- _WORK TO DO_: Render the part of the records that opens with the line containing "Given: Expand the 操作方式 dropdown" and closes at the end of the records as a numbered list, one line per item, leaving out blank lines and any pictures.

################

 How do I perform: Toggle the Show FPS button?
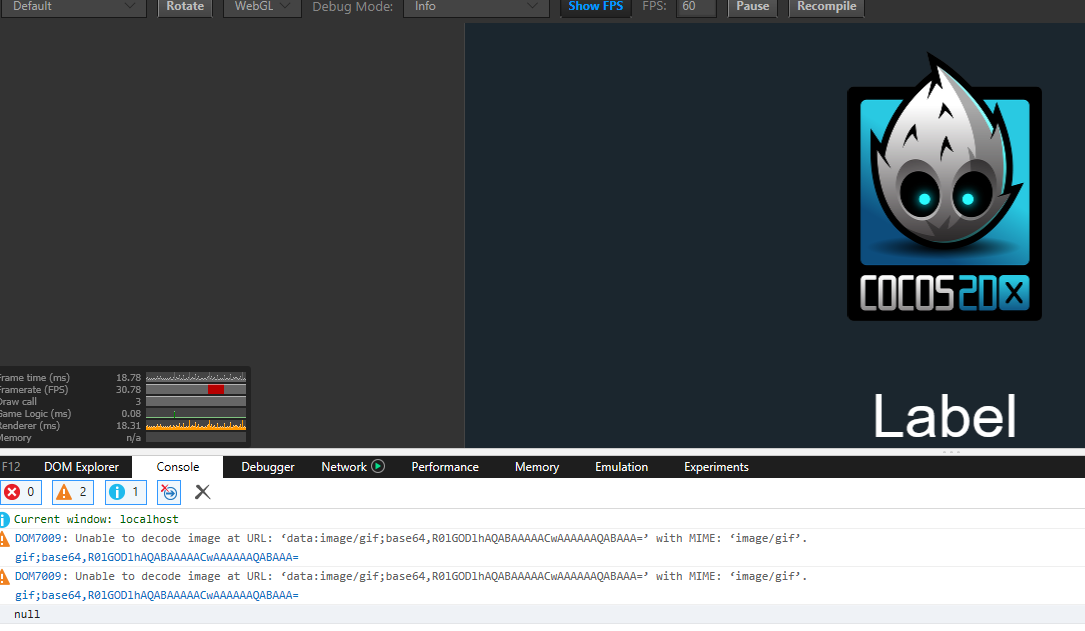[x=595, y=6]
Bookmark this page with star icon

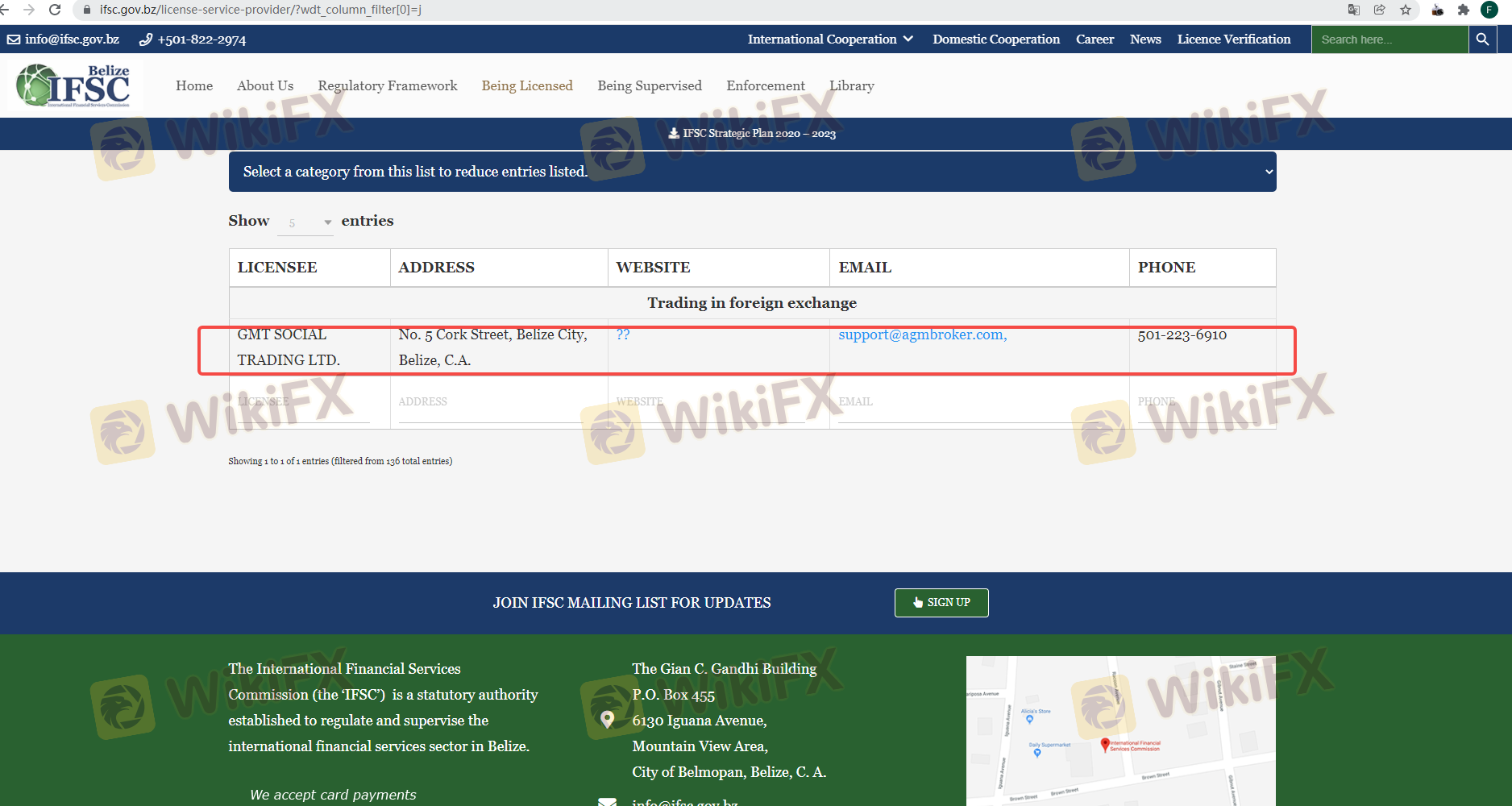pyautogui.click(x=1406, y=10)
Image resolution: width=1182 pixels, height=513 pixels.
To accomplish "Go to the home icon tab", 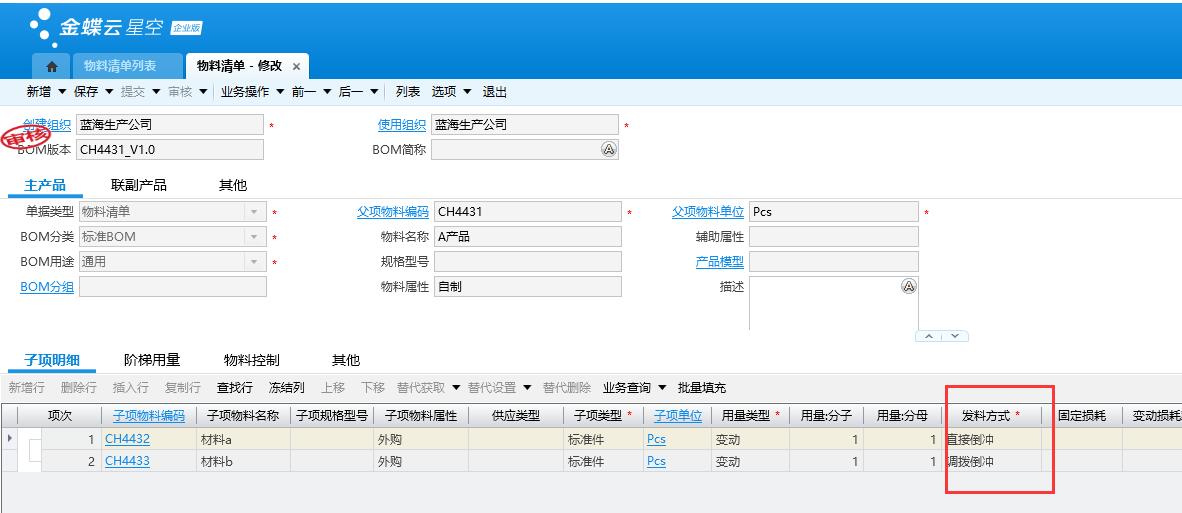I will pos(51,66).
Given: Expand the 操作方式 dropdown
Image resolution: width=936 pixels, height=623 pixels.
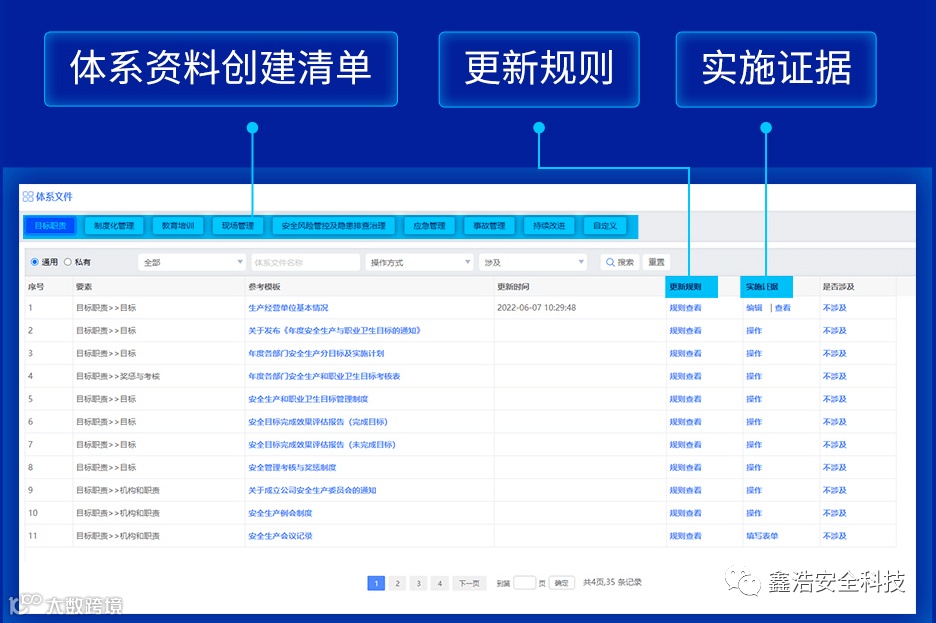Looking at the screenshot, I should point(419,262).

################

- _FINAL ANSWER_:
1. Given: Expand the 操作方式 dropdown
2. Image resolution: width=936 pixels, height=623 pixels.
3. Looking at the screenshot, I should point(419,262).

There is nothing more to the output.